Le tandem Karaghiozis-Hadziavatis, le voici ressuscité, pour le meilleur et pour le rire, dans trois pièces truculentes: "Le Mariage de Barba Yorgos", "Le Château des fantômes" et "Les Sept Dragons", où l'on se glisse incognito dans les palais des vizirs pour secourir de belles princesses, et les empêcher d'épouser les prétendants ridicules qui se pressent sous leurs fenêtres - si le scénario ne change pas d'une pièce à l'autre, on peut compter sur nos deux lascars pour renouveler leur arsenal de clowneries empruntées à mille ans d'insolence populaire. Tout cela, évidemment, ne relève pas seulement du divertissement, et Marie Gaulis a raison de rappeler dans sa postface que le karaghiozis ne se limite pas à la comédie, si bouffonne soit-elle: il a longtemps servi de "soupape sociale et politique, voire sexuelle", explique-t-elle. Et d'ajouter: "Avec ses excès et ses pirouettes, le théâtre d'ombres grec a beaucoup à nous dire, à une époque de méfiance et de peur réciproques, sur les relations entre l'Orient et l'Occident. A leur manière légère, ces pièces nous parlent d'une Europe agrandie à ses confins méditerranéens et orientaux, où la tradition populaire peut encore faire entendre sa voix."

## ENTRÉES RÉPERTORIÉES
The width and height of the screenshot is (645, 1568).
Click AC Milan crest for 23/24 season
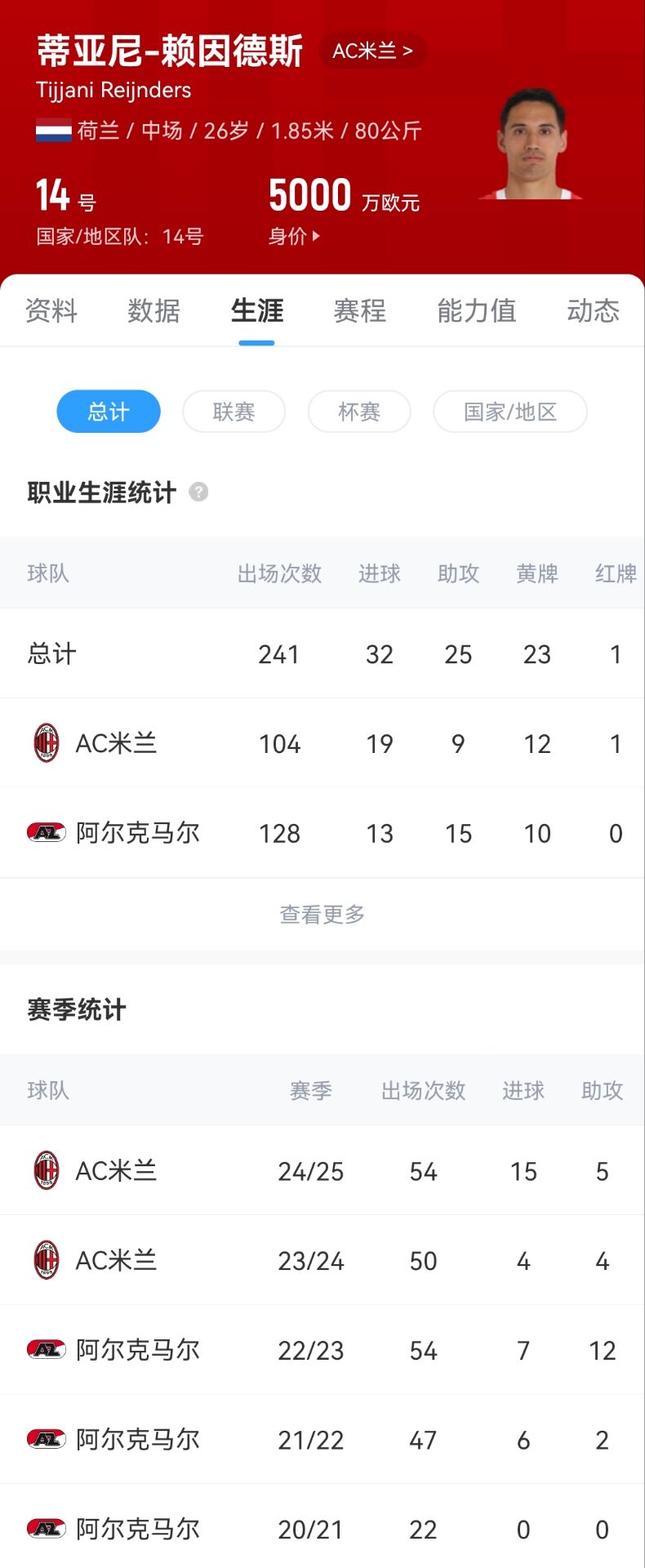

--

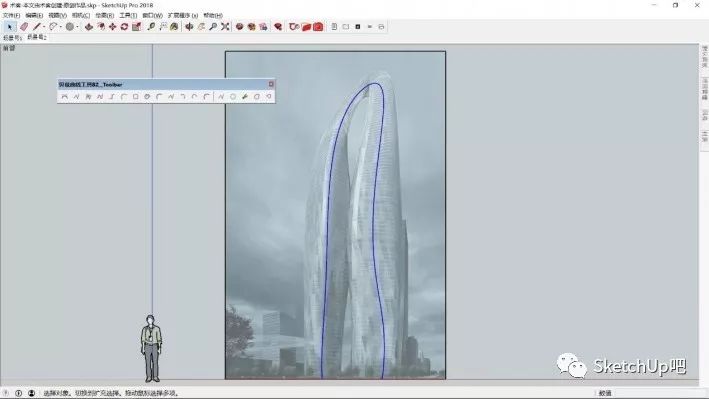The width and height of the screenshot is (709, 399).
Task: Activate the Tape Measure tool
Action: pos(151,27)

---

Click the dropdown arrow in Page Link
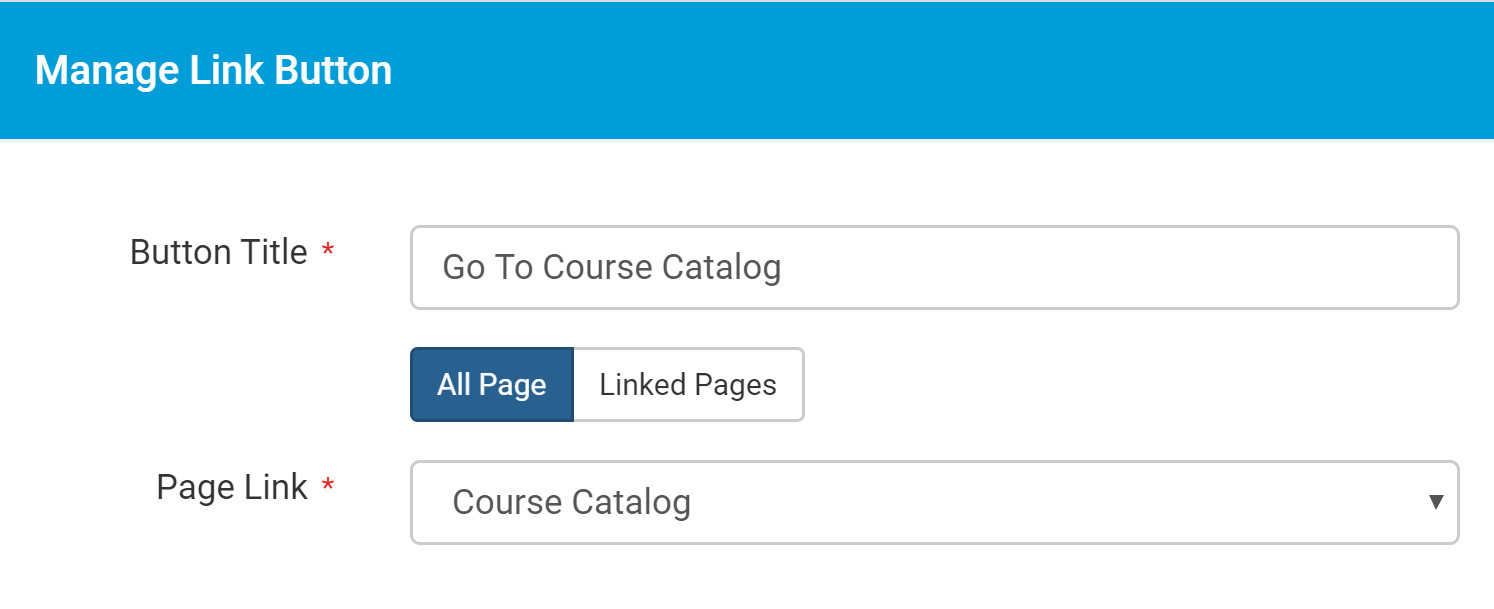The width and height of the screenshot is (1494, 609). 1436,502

## TRAVAIL DEMANDÉ
1: Traduisez en anglais la phrase suivante du texte sur le karaghiozis : « A leur manière légère, ces pièces nous parlent d'une Europe agrandie à ses confins méditerranéens et orientaux, où la tradition populaire peut encore faire entendre sa voix. »
2: Présentez sous forme de liste le paragraphe du texte sur le karaghiozis commençant par « Le tandem Karaghiozis-Hadziavatis » en conservant ses faits principaux.
3: Reprenez le texte sur le karaghiozis là où il s'arrête et poursuivez sa rédaction.

## RÉPONSES À L'EXERCICE
1: In their light way, these plays speak to us of a Europe enlarged to its Mediterranean and Eastern fringes, where popular tradition can still make its voice heard.

2:
- Le duo Karaghiozis-Hadziavatis revient dans trois pièces comiques : « Le Mariage de Barba Yorgos », « Le Château des fantômes » et « Les Sept Dragons ».
- Intrigue : les deux personnages s'introduisent incognito dans les palais des vizirs pour secourir de belles princesses et les empêcher d'épouser des prétendants ridicules.
- Le scénario ne change pas d'une pièce à l'autre, mais les clowneries, empruntées à mille ans d'insolence populaire, se renouvellent.
- Dans sa postface, Marie Gaulis rappelle que le karaghiozis ne se limite pas à la comédie : il a longtemps servi de « soupape sociale et politique, voire sexuelle ».
- Selon elle, le théâtre d'ombres grec a beaucoup à dire sur les relations entre l'Orient et l'Occident, à une époque de méfiance et de peur réciproques.
- Ces pièces évoquent une Europe agrandie à ses confins méditerranéens et orientaux, où la tradition populaire peut encore se faire entendre.

3:
On reste en Grèce mais on change totalement de registre avec le second volume de la collection Classiques du monde: quinze nouvelles superbes, réunies dans Autour de la lagune. Leur auteur, Alexandre Papadiamantis, est né en 1851 à Skiathos, une île des Sporades du Nord. Fils de pope, il a eu une vie marginale, parfois monacale, et il a signé quelques romans historiques avant de ciseler près de deux cents nouvelles entre 1887 et 1911, l'année de sa mort: la plupart se situent sur son île natale, avec des personnages qui, disait-il, sont "des éclopés de la vie" et qui pourraient sortir des livres de Dostoïevski - dont il fut le traducteur. Dans ses récits, le surnaturel côtoie le réalisme le plus cru, et la tragédie s'orchestre dans des décors idylliques. Il y a les superstitions, le mauvais sort, les enfants qui meurent, le diable qui rôde, le fléau de la misère qui s'abat sur les villages, les hommes qui s'exilent en Amérique, les moulins qui geignent sous les vents brûlants, et les flots noirs qui engloutissent les matelots - "chaque année, la mer nous réclame sa victime", écrit Papadiamantis, dont l'écriture a la pureté d'une icône. On pense à Giono, à Maupassant ou à Garcia Marquez en lisant ses nouvelles: ce petit recueil est une belle occasion de redécouvrir "l'ambassadeur du roman au pays de Byzance", comme l'a dit Kundera.
André Clavel, Samedi 5 novembre 2005
Farces et facéties de Karaghiozis, cinq questions à la traductrice, Marie Gaulis, par Mathilde Vischer
Traduit du grec et adapté par Marie Gaulis
Editions Zoé, collection des Classiques du monde, 2005.
Pouvez-vous retracer brièvement la tradition, à la fois littéraire et populaire, des farces de Karaghiozis?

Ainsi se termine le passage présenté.